===== RECORD EXTRACTS
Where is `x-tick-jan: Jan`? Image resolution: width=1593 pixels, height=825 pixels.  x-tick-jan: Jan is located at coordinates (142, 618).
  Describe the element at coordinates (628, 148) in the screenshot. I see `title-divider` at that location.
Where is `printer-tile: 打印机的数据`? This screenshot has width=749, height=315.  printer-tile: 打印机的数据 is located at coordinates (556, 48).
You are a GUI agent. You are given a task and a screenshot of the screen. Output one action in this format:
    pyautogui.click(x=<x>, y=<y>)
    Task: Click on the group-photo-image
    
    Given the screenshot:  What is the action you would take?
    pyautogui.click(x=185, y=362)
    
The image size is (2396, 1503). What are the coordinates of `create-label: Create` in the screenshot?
==========
Swap every "Where is" in the records above for "Where can I find" and leave everything else unchanged.

Where can I find `x-tick-jan: Jan`? Image resolution: width=1593 pixels, height=825 pixels.  x-tick-jan: Jan is located at coordinates (142, 618).
  Describe the element at coordinates (628, 148) in the screenshot. I see `title-divider` at that location.
Where can I find `printer-tile: 打印机的数据`? This screenshot has width=749, height=315.  printer-tile: 打印机的数据 is located at coordinates (556, 48).
You are a GUI agent. You are given a task and a screenshot of the screen. Output one action in this format:
    pyautogui.click(x=<x>, y=<y>)
    Task: Click on the group-photo-image
    
    Given the screenshot:  What is the action you would take?
    pyautogui.click(x=185, y=362)
    
The image size is (2396, 1503). What are the coordinates of `create-label: Create` in the screenshot?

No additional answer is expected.